§ **TUGAS SINGKAT**: Tulis ulang tanpa perubahan baris-baris entri di bawah, mulai dari baris yang memuat "At what coordinates should I click to accomplish: Open" dan berakhir pada baris yang memuat "Looking at the screenshot, I should (331, 2).", kedua baris itu ikut disertakan. Jangan sertakan baris lain.

─── DATA TUGAS ───

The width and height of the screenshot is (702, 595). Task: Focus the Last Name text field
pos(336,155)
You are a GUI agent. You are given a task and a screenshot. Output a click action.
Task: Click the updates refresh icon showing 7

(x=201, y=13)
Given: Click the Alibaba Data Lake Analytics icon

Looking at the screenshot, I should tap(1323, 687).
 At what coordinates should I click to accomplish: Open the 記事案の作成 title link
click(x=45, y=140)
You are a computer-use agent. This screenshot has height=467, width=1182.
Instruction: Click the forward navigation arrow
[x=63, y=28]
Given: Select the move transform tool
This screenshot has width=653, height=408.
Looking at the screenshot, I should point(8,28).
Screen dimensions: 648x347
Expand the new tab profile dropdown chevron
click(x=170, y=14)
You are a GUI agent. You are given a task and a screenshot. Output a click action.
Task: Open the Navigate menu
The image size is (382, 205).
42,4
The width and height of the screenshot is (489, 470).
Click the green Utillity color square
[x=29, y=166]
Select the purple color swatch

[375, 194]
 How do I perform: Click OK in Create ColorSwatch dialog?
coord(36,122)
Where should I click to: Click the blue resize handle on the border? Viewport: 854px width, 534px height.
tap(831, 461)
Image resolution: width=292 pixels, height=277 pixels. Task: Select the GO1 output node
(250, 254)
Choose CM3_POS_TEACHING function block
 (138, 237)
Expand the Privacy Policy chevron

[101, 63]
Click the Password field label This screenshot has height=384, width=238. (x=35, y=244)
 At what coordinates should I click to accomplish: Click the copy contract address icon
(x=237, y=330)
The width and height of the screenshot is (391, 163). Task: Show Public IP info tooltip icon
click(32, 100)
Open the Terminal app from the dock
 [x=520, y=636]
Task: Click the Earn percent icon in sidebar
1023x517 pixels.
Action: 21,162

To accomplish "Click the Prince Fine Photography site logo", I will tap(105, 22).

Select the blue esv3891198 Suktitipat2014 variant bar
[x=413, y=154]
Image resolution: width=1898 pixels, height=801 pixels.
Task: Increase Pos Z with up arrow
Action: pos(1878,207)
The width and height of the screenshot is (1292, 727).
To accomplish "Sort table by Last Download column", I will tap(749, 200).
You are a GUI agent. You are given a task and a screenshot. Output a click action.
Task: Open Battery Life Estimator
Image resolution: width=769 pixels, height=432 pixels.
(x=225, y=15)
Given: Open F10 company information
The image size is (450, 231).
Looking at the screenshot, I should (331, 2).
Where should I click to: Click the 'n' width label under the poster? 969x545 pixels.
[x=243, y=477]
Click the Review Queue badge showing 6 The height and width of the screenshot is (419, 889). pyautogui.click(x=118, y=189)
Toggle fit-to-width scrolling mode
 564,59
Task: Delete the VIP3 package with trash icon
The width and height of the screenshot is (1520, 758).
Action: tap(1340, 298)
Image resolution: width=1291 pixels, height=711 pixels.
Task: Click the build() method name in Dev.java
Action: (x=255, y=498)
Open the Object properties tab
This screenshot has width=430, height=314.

───

§ **PEMBAHASAN JAWABAN**:
 At what coordinates should I click to accomplish: Open the 記事案の作成 title link
click(x=45, y=140)
You are a computer-use agent. This screenshot has height=467, width=1182.
Instruction: Click the forward navigation arrow
[x=63, y=28]
Given: Select the move transform tool
This screenshot has width=653, height=408.
Looking at the screenshot, I should point(8,28).
Screen dimensions: 648x347
Expand the new tab profile dropdown chevron
click(x=170, y=14)
You are a GUI agent. You are given a task and a screenshot. Output a click action.
Task: Open the Navigate menu
The image size is (382, 205).
42,4
The width and height of the screenshot is (489, 470).
Click the green Utillity color square
[x=29, y=166]
Select the purple color swatch

[375, 194]
 How do I perform: Click OK in Create ColorSwatch dialog?
coord(36,122)
Where should I click to: Click the blue resize handle on the border? Viewport: 854px width, 534px height.
tap(831, 461)
Image resolution: width=292 pixels, height=277 pixels. Task: Select the GO1 output node
(250, 254)
Choose CM3_POS_TEACHING function block
 (138, 237)
Expand the Privacy Policy chevron

[101, 63]
Click the Password field label This screenshot has height=384, width=238. (x=35, y=244)
 At what coordinates should I click to accomplish: Click the copy contract address icon
(x=237, y=330)
The width and height of the screenshot is (391, 163). Task: Show Public IP info tooltip icon
click(32, 100)
Open the Terminal app from the dock
 [x=520, y=636]
Task: Click the Earn percent icon in sidebar
1023x517 pixels.
Action: 21,162

To accomplish "Click the Prince Fine Photography site logo", I will tap(105, 22).

Select the blue esv3891198 Suktitipat2014 variant bar
[x=413, y=154]
Image resolution: width=1898 pixels, height=801 pixels.
Task: Increase Pos Z with up arrow
Action: pos(1878,207)
The width and height of the screenshot is (1292, 727).
To accomplish "Sort table by Last Download column", I will tap(749, 200).
You are a GUI agent. You are given a task and a screenshot. Output a click action.
Task: Open Battery Life Estimator
Image resolution: width=769 pixels, height=432 pixels.
(x=225, y=15)
Given: Open F10 company information
The image size is (450, 231).
Looking at the screenshot, I should (331, 2).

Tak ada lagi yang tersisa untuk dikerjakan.